Les trous noirs supermassifs fascinent depuis longtemps les astrophysiciens. De leur formation à leurs jets de particules ultra-énergétiques, ces objets restent parmi les énigmes les plus complexes de l’univers. Aujourd’hui, une équipe internationale de chercheurs montre qu’il est possible d’étudier certains de ces phénomènes extrêmes… depuis la Terre, grâce au CERN et à ses expériences de physique des hautes énergies. Les détails de l’étude sont publiés dans les Actes de l’Académie nationale des sciences.
Les jets des trous noirs : un mystère lumineux
Les trous noirs supermassifs actifs, situés au cœur de nombreuses galaxies, peuvent projeter des jets de particules à une vitesse proche de celle de la lumière. Lorsque ces jets pointent directement vers la Terre, comme c’est le cas des blazars, ils émettent des rayons gamma extrêmement énergétiques. Selon la théorie, cette lumière devrait interagir avec le fond diffus cosmologique et générer des cascades de particules électron-positron, créant une émission secondaire de rayons gamma mille fois moins énergétiques. Curieusement, cette émission atténuée n’a jamais été observée par les astronomes.
Ce paradoxe a poussé les scientifiques à se demander : les jets perdent-ils leur énergie en raison de turbulences internes, ou le responsable est-il le champ magnétique intergalactique ?
Le laboratoire cosmique du CERN
Pour répondre à cette question, les chercheurs se sont tournés vers le Super Synchrotron à Protons du CERN, capable de générer des conditions similaires à celles rencontrées dans les jets cosmiques. L’expérience consistait à produire des faisceaux d’électrons et de positrons se propageant dans un plasma.
Les observations ont montré que ces faisceaux restaient étroits et quasi parallèles, avec une perturbation minimale. Ce résultat est crucial : il indique que le jet lui-même est stable sur de longues distances et que l’explication de l’absence de rayons gamma secondaires doit être cherchée ailleurs. Selon les chercheurs, le faible champ magnétique intergalactique, vestige possible de l’univers primordial, perturberait la cascade de particules et disperserait les rayons gamma au-delà de notre ligne de visée.

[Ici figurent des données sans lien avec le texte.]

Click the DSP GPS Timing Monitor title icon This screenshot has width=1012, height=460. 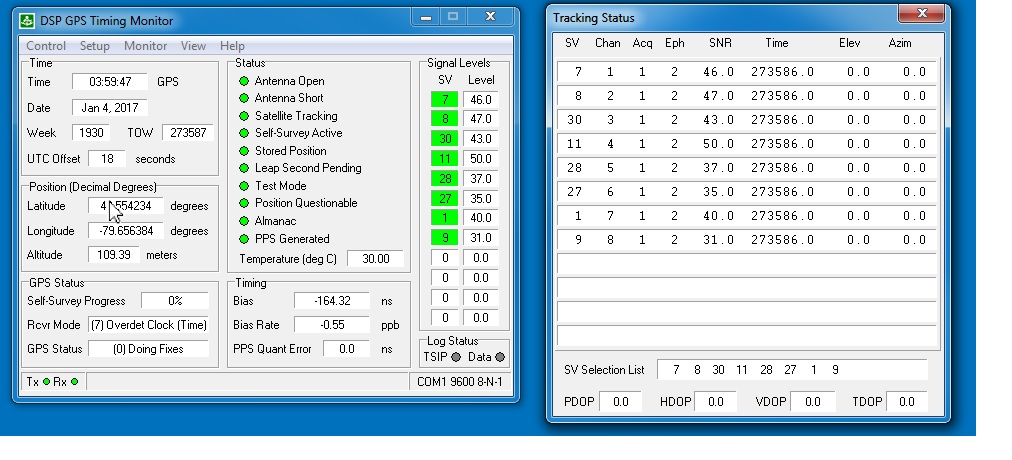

Crédit : Pablo J. Bilbao et Luís O. Silva (GoLP, Instituto Superior Tecnico, Lisbonne et Université d'Oxford).Une passerelle entre astrophysique et laboratoire
Cette expérience illustre comment des phénomènes astronomiques peuvent être étudiés à l’échelle terrestre. « Notre étude démontre que les expériences en laboratoire peuvent combler le fossé entre la théorie et l’observation », explique le professeur Gianluca Gregori, principal auteur de l’étude. Les chercheurs montrent ainsi que des installations comme le CERN ne sont pas seulement utiles pour explorer la physique fondamentale, mais qu’elles offrent aussi une fenêtre sur les objets astrophysiques les plus extrêmes.
L’approche ouvre également la voie à des collaborations internationales entre physiciens des plasmas, astrophysiciens et experts en rayons gamma. L’objectif : reproduire de manière contrôlée les interactions complexes qui se déroulent sur des millions d’années-lumière et améliorer notre compréhension des forces cosmiques à l’œuvre.
Implications pour notre compréhension de l’univers
L’un des aspects les plus fascinants de cette recherche est son potentiel à révéler les propriétés du champ magnétique intergalactique, un composant mystérieux et diffus de l’univers. Comprendre ces champs permettrait non seulement d’expliquer le comportement des jets, mais aussi d’éclairer l’histoire cosmique de l’univers, depuis ses premiers instants jusqu’à la formation des structures à grande échelle.
Enfin, cette étude souligne l’importance de combiner observations astronomiques et expériences de laboratoire. Alors que les télescopes satellitaires et terrestres continuent de scruter le ciel, les expériences au CERN offrent une approche complémentaire pour tester des hypothèses que l’espace seul ne permettrait pas de confirmer.